Stewart James, Partner in the Commercial Team at Ashfords LLP, takes a look at how retailers can use technology to tackle counterfeit crime.
The late eighteenth century English cleric and writer, Charles Colton, is credited with saying that "imitation is the sincerest form of flattery". For the fashion, retail and creative industries, however, counterfeiting is morally and – in some instances – legally a crime; imitation devalues brands, and can stifle creativity and innovation.
In response to the counterfeit challenge, Italian fashion house Salvatore Ferragamo has announced it will embed microchips into its shoes and bags to make it easier to authenticate them. Interestingly, it is also anticipated that this will provide a collateral benefit for consumers seeking to prove authenticity and increase resale value in the booming online resale market.
Brand protection is an enforcement issue of identification and removal, ideally before counterfeit products get into the supply chain. The use of technology should make this process simpler, but it is not without legal and practical issues.
Marks & Spencer first introduced electronic tags into its UK stores in 2003 as a trial to improve stock accuracy and product availability. Since then, the use of radio frequency identification ("RFID") on product labels and sales tags has become increasingly common.
RFID is a form of wireless communications that uses radio waves to transfer information. The technology requires a tag, consisting of a microchip and an antenna, to be attached to the product, as well as a scanning device or tag reader. The retail trade normally uses the passive form of the technology, which uses energy provided by the reader to power the RFID tag. Consequently, these have a shorter communication range, typically limited to less than 10 metres, but are cheap to produce, robust to use and have a long product lifetime.
The advantage of RFID tags is their ability to store information about the product, including its source, product description and a unique identifier. This has previously raised privacy concerns because of the ability to associate the unique identifier with customer identification data.
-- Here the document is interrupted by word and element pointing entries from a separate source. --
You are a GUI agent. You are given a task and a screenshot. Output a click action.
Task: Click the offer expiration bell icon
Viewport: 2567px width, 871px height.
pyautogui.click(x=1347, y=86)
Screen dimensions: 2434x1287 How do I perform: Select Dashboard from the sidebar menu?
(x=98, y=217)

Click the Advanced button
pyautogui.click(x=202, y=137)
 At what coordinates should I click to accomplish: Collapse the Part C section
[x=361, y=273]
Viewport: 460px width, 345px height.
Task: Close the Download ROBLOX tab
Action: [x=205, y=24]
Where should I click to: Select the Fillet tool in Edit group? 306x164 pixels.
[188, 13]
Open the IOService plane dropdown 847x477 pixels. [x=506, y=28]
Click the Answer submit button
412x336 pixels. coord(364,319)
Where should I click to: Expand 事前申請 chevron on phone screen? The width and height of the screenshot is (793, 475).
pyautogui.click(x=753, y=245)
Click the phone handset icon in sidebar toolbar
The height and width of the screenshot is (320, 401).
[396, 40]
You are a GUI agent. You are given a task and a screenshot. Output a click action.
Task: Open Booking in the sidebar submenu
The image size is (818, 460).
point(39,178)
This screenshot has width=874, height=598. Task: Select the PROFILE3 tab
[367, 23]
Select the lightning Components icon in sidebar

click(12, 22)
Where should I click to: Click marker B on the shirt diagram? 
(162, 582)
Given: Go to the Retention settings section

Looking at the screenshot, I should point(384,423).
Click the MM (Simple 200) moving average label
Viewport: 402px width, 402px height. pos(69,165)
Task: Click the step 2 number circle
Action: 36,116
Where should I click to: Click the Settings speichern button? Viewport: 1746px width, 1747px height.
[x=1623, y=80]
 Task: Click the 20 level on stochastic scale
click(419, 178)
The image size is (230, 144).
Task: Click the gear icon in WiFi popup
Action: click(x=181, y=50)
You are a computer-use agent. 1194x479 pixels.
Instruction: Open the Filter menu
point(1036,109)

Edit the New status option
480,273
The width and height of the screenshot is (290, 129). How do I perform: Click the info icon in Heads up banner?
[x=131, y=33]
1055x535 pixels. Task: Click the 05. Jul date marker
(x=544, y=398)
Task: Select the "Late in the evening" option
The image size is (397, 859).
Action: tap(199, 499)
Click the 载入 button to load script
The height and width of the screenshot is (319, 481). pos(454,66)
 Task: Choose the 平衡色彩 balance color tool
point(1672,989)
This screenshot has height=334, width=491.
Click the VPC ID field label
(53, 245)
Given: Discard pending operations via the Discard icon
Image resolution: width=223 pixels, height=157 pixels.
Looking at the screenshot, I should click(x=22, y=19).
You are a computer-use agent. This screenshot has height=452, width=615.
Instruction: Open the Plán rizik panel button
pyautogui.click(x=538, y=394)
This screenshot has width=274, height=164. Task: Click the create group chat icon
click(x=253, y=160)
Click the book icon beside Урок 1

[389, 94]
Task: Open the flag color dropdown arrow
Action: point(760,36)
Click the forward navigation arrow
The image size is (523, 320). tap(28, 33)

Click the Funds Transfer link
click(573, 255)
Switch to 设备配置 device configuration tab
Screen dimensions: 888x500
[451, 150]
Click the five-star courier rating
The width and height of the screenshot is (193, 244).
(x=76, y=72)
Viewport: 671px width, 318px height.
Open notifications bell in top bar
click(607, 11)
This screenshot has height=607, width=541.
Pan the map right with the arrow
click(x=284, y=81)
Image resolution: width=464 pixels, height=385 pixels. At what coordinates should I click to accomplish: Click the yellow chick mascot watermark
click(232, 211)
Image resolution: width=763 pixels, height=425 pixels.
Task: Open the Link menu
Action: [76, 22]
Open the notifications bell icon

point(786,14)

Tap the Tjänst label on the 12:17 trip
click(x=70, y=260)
This is more than a theoretical possibility where the RFID tag is embedded in products that are used exclusively by an individual, such as a pair of shoes.
Paradoxically, these privacy issues may assist the resale market by providing a product with a history that is similar to the provenance that is used in the sale of artwork. However, to capitalise on this, potential brands like Salvatore Ferragamo will need to comply, at least in the European market, with the data protection regulations, including the requirements for fair processing and data security.
It has already been demonstrated that information stored on RFID tags when used for other applications can be read illicitly (i.e. 'skimmed') and cloned. Devices for cloning building access cards are legally available for purchase for as little as £10 on Amazon. It is, therefore, only a question of time before cloned tags will be found in counterfeit goods. The manner in which RFID tags store data can be strengthened, including the use of encrypted and dynamic information technology, provided that this is considered at the programming stage.
In any event, there is a practical issue with the proposed use of embedded RFID tags – how will the customer, or a future prospective purchaser, read the tag? Brand owners might want to provide this as a service in order to establish the provenance of their goods at the point of resale. Doing so would give them a further opportunity to remove counterfeit goods from the market, but it also raises the possibility of prosecuting a person presenting a counterfeit.
Clearly, it would be counter-productive to prosecute customers but, from the customer's perspective, chipped products might actually be seen as an implied warranty or guarantee of authenticity. This is less likely to be an issue of legal enforceability in practice but one of customer expectation and relationship management.
Counterfeiting is a game of cat and mouse with each advance being blocked by the next counter-measure. Use of electronic tagging will only give the brand owners a technological advantage for a period of time, but the collateral benefit for the resale market could provide a longer-term benefit that encourages the purchase of authentic products. Brand owners should consider how they will support this extended market.